Once the line with "Open Tickets module from the sidebar" has been located in the records below, set down that line and all subsequent lines exactly, omitting the pictures.
((
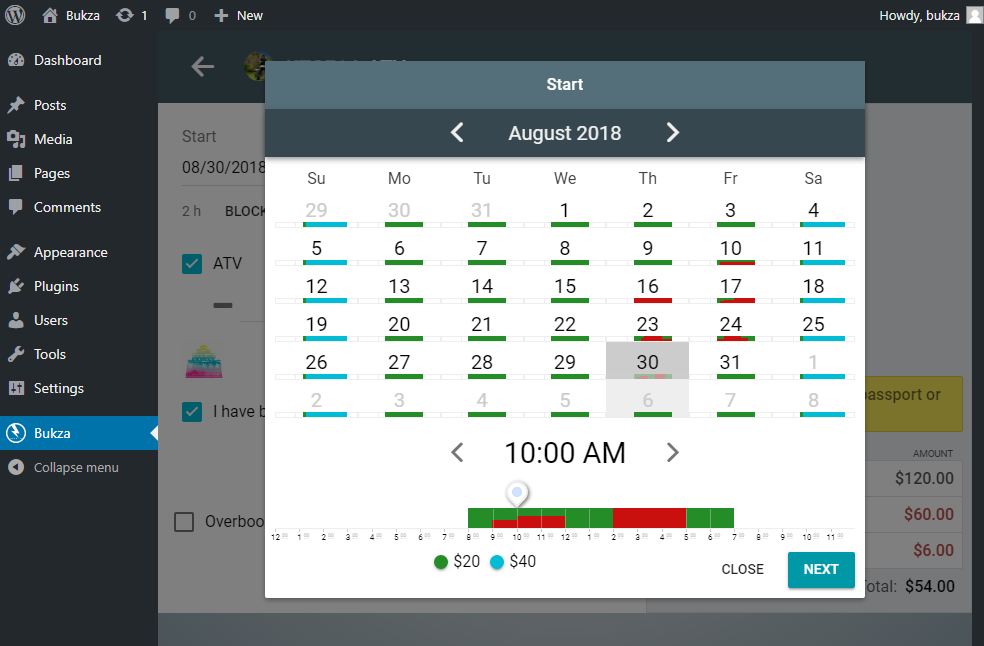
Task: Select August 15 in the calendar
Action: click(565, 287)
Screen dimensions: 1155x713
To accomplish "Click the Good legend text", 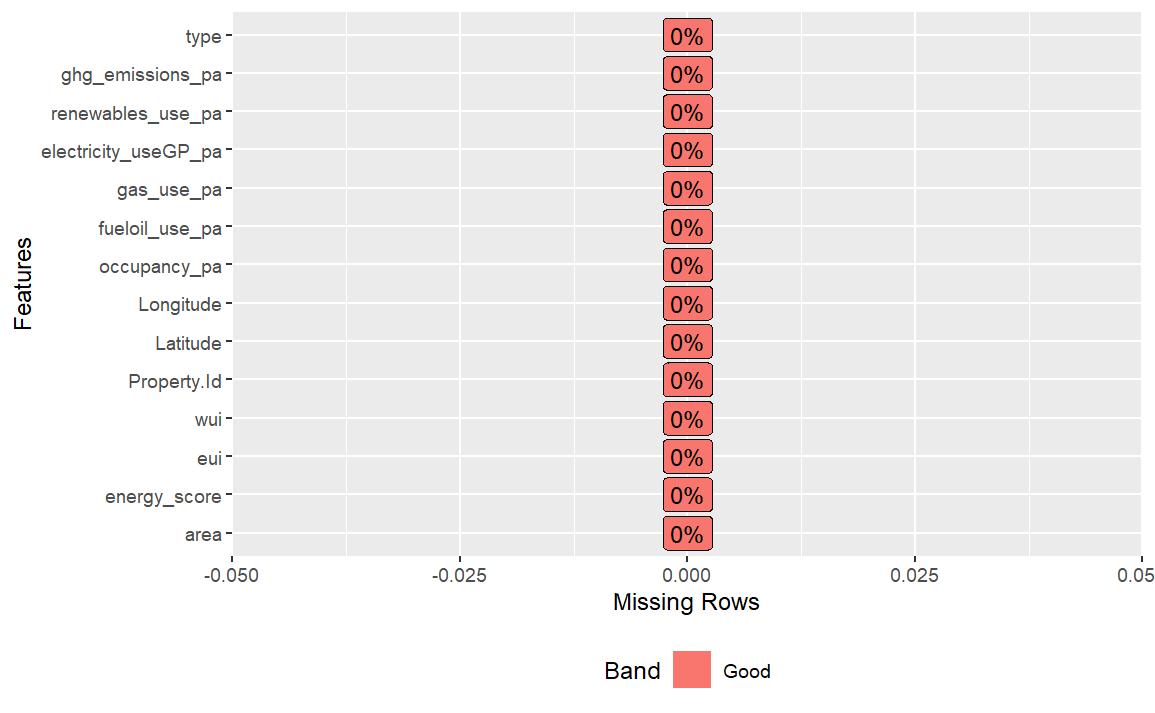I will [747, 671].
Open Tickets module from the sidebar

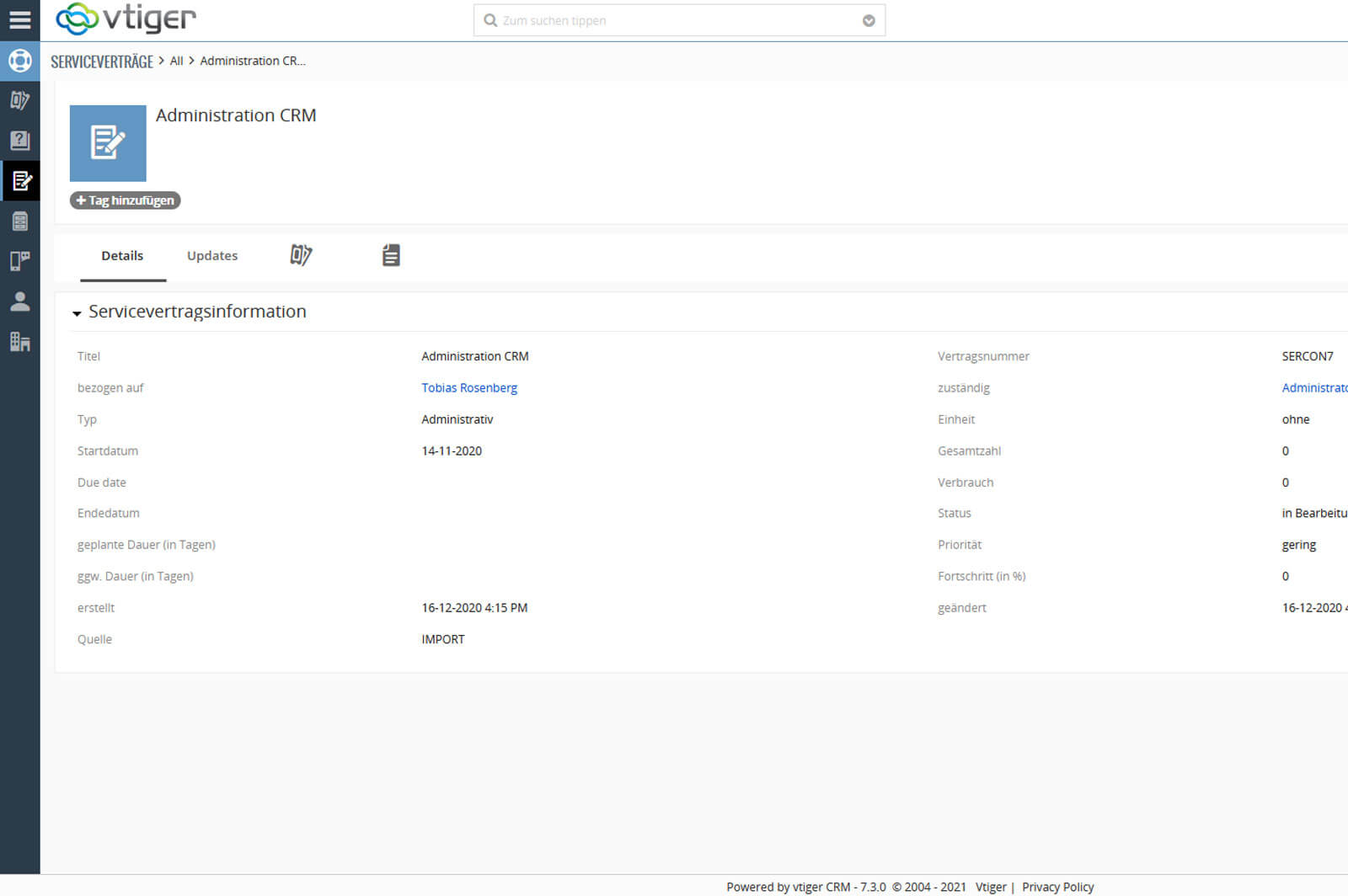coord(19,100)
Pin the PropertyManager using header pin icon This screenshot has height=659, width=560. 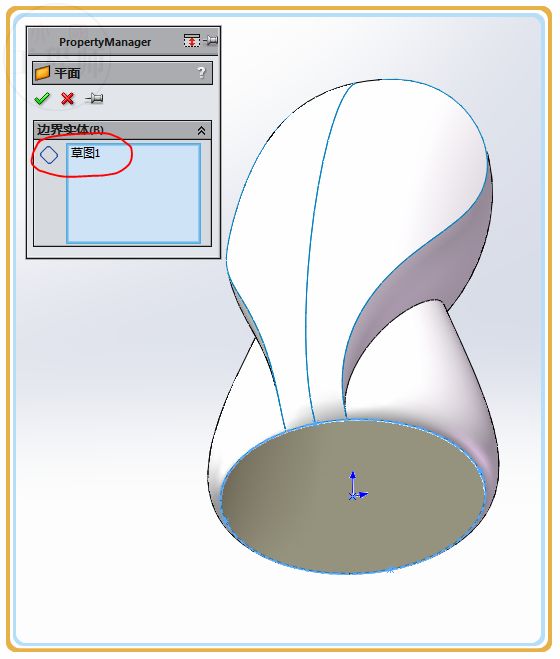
))
Finished exercise:
Open Tickets module from the sidebar

coord(19,100)
Pin the PropertyManager using header pin icon This screenshot has height=659, width=560. 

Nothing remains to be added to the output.